La Policía de la Ciudad reprimió brutalmente la protesta pacífica de 900 trabajadores despedidos de FATE frente a la Secretaría de Trabajo en Avenida Alem, apenas 10 minutos después de iniciada, usando un gas lacrimógeno nuevo y tóxico que provoca arcadas, ardor y dificultad para respirar, afectando a familias, jubilados, docentes y periodistas.
Trabajadores como Walter denunciaron que la policía retuvo micros con compañeros en Retiro, impidiéndoles llegar a una audiencia pactada en el Ministerio, pese a la autorización previa de la protesta por el gobierno de Jorge Macri. Critican que el gobierno nacional y porteño gasta en represión contra contribuyentes que pagan impuestos elevados como ABL y luz.

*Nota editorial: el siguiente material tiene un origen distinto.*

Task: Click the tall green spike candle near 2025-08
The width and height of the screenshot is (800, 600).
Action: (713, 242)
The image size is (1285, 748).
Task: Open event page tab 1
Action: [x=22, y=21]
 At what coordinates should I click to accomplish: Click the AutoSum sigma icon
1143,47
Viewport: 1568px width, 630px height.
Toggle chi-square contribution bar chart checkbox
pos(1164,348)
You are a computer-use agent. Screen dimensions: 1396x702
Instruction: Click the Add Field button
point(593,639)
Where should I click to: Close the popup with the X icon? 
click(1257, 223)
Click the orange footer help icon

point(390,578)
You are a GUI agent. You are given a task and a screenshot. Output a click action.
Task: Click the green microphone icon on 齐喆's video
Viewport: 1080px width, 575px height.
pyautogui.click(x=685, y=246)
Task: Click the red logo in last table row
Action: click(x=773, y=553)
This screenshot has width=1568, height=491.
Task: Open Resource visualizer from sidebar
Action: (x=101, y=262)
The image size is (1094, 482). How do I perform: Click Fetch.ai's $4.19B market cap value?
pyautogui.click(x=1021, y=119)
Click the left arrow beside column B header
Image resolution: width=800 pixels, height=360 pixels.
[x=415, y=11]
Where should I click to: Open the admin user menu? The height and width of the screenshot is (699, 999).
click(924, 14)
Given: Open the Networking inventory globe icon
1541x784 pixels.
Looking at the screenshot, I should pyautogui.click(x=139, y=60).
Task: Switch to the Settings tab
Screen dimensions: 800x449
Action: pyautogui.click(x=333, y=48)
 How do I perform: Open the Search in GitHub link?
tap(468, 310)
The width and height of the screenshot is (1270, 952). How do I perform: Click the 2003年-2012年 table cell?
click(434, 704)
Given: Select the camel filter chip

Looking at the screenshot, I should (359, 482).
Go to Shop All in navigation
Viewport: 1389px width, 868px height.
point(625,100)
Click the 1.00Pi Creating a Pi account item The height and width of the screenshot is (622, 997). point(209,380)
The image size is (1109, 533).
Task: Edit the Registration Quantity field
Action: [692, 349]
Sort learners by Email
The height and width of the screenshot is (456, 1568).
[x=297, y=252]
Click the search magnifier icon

Sonia Alesio, dirigente docente, calificó la violencia como "permanente" ante 300.000 desempleados, acompañados por CGT, CTA, ATE y partidos de izquierda. El comunicado del Ministerio de Seguridad alega corte de metrobús y encapsulamiento para liberar tránsito, pero periodistas en vivo desmienten interrupciones significativas y muestran avance policial con hidrantes y escudos.
Los manifestantes fueron llevados a Plaza San Martín, donde la policía los rodea con infantería y motos, mientras se anuncia conferencia de prensa de Alejandro Crespo, delegado de FATE, para denunciar la represión a una manifestación pautada desde el lunes.
Panelistas advierten naturalización de la represión a reclamos laborales básicos, evocando límites al ajuste por capacidad represiva del Estado, en medio de cierre de fábricas e industricidio.